◆ INFORMATION GIVEN

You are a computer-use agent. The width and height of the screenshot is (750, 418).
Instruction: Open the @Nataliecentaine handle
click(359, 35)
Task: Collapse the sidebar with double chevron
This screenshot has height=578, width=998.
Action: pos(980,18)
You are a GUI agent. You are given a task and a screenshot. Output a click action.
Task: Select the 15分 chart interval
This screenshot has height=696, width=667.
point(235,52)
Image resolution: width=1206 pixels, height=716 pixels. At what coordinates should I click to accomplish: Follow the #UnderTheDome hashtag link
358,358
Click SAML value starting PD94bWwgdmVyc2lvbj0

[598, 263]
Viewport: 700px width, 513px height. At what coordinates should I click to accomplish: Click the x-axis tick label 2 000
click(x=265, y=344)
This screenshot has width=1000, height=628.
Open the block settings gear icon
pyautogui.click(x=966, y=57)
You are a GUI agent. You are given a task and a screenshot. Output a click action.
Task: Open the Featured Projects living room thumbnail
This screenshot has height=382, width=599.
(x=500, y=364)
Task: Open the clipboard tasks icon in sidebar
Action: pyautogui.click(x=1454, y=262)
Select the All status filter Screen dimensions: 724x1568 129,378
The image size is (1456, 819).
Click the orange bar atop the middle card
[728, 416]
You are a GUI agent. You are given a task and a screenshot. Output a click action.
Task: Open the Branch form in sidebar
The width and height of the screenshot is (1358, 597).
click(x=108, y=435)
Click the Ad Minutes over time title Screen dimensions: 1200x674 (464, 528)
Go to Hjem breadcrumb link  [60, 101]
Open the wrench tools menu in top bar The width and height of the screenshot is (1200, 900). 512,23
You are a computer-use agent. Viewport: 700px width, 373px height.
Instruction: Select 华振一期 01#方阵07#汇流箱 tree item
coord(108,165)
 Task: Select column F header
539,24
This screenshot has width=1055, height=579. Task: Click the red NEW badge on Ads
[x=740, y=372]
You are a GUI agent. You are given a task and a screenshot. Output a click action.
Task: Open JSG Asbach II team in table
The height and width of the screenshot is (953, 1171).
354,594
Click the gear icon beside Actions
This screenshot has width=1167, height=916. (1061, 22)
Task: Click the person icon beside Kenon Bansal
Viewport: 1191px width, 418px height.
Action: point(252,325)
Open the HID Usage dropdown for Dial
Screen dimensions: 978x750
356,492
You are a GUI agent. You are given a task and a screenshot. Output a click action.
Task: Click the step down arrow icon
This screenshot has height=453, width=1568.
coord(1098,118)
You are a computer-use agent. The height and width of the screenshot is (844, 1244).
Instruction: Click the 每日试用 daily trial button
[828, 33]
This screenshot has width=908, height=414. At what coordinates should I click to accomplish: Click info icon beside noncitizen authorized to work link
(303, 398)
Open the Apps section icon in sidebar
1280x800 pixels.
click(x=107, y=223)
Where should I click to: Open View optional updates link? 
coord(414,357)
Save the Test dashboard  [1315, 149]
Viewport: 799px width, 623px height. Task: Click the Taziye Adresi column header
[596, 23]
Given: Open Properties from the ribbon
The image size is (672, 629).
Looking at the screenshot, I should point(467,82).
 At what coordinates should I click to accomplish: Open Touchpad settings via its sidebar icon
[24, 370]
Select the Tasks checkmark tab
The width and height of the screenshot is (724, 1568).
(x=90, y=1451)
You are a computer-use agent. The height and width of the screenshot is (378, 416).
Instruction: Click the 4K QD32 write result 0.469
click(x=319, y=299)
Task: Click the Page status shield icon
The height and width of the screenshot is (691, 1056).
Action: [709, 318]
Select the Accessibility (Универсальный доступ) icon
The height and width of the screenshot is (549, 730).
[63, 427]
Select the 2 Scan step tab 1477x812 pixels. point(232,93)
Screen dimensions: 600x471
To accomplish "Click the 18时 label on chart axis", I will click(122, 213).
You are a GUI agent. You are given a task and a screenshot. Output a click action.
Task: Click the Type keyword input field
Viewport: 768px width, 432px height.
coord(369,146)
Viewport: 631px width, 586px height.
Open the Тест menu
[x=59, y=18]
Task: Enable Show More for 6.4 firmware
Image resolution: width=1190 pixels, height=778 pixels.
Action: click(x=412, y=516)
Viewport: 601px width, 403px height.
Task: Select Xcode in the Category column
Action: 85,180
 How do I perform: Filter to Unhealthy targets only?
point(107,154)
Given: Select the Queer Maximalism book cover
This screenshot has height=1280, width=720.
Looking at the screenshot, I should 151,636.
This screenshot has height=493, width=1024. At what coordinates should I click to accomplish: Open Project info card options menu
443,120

◆ WORK INSTRUCTIONS
Restate word for word the lines in the material above from the one with "Viewport: 1191px width, 418px height." to the one with "Task: Enable Show More for 6.4 firmware"; both of those lines count, and nothing else does.

◆ RESULT OF THIS EXERCISE
Viewport: 1191px width, 418px height.
Action: point(252,325)
Open the HID Usage dropdown for Dial
Screen dimensions: 978x750
356,492
You are a GUI agent. You are given a task and a screenshot. Output a click action.
Task: Click the step down arrow icon
This screenshot has height=453, width=1568.
coord(1098,118)
You are a computer-use agent. The height and width of the screenshot is (844, 1244).
Instruction: Click the 每日试用 daily trial button
[828, 33]
This screenshot has width=908, height=414. At what coordinates should I click to accomplish: Click info icon beside noncitizen authorized to work link
(303, 398)
Open the Apps section icon in sidebar
1280x800 pixels.
click(x=107, y=223)
Where should I click to: Open View optional updates link? 
coord(414,357)
Save the Test dashboard  [1315, 149]
Viewport: 799px width, 623px height. Task: Click the Taziye Adresi column header
[596, 23]
Given: Open Properties from the ribbon
The image size is (672, 629).
Looking at the screenshot, I should point(467,82).
 At what coordinates should I click to accomplish: Open Touchpad settings via its sidebar icon
[24, 370]
Select the Tasks checkmark tab
The width and height of the screenshot is (724, 1568).
(x=90, y=1451)
You are a computer-use agent. The height and width of the screenshot is (378, 416).
Instruction: Click the 4K QD32 write result 0.469
click(x=319, y=299)
Task: Click the Page status shield icon
The height and width of the screenshot is (691, 1056).
Action: [709, 318]
Select the Accessibility (Универсальный доступ) icon
The height and width of the screenshot is (549, 730).
[63, 427]
Select the 2 Scan step tab 1477x812 pixels. point(232,93)
Screen dimensions: 600x471
To accomplish "Click the 18时 label on chart axis", I will click(122, 213).
You are a GUI agent. You are given a task and a screenshot. Output a click action.
Task: Click the Type keyword input field
Viewport: 768px width, 432px height.
coord(369,146)
Viewport: 631px width, 586px height.
Open the Тест menu
[x=59, y=18]
Task: Enable Show More for 6.4 firmware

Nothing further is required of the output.